Te'o called Notre Dame's coaches early in the morning on Dec. 26 to tell them what happened, Swarbrick said. That's when the university started looking into the matter, including two meetings between Swarbrick and Te'o, the first of which lasted an hour and 45 minutes. Swarbrick said he was comfortable with the consistencies in Te'o's story. Swarbrick said Notre Dame hired private investigators to look into the hoax.
Swarbrick said it was exclusively an online relationship. He deferred many questions to Te'o, who he said may talk on Thursday.
"At the end of the day, this is Manti’s story to tell and we believe he should have a right to tell it, which he is going to do," Swarbrick said.

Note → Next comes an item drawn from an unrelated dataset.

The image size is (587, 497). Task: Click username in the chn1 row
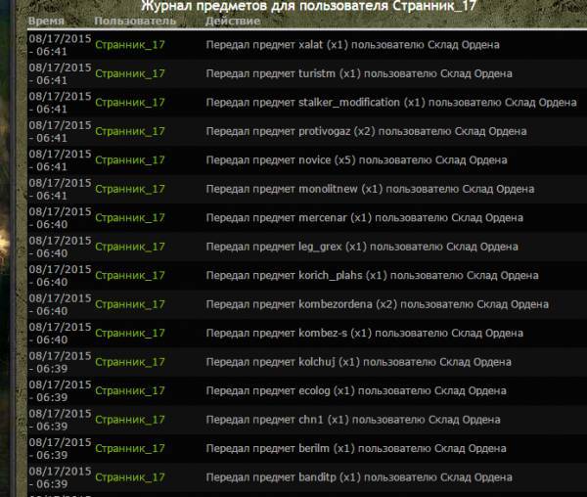coord(130,420)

After the news broke, ESPN showed a clip of an interview of Te'o from Oct. 2 of last year, and he mentions talking to her on the phone every night, and seems to insinuate he met her.
"I'd seen the most beautiful girl I ever met, not because of her physical beauty but the beauty of her character and who she is," Te'o said in the ESPN interview. "Even though she was fighting leukemia and fighting various things, she always found time to serve someone else."
A South Bend Tribune story from Oct. 12 said he met Kekua at Stanford. (That story appears to have been taken down by the South Bend Tribune on Wednesday evening, but here it is from when it was republished in the Deseret News.)
Swarbrick said Te'o talked of "meeting" Kekua. When he followed up on that statement with Te'o, Swarbrick said that Te'o explained that he was referring to meeting her online.
"Several meetings were set up where Lennay never showed," Swarbrick said.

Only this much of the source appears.